▶ Recorded data:
======

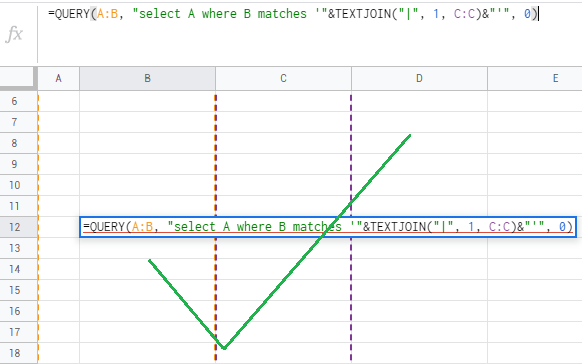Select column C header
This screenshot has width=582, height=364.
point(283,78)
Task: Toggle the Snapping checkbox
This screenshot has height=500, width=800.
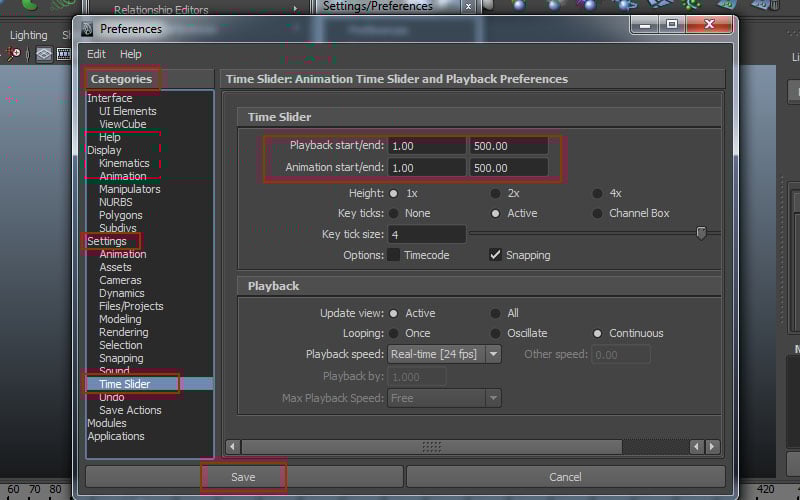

======

▶ Your assignment:
From the line containing "Task: Toggle the Snapping checkbox" through the final line of the listing above, reproduce every line exactly, with no pictures.

▶ Problem solution:
Task: Toggle the Snapping checkbox
This screenshot has height=500, width=800.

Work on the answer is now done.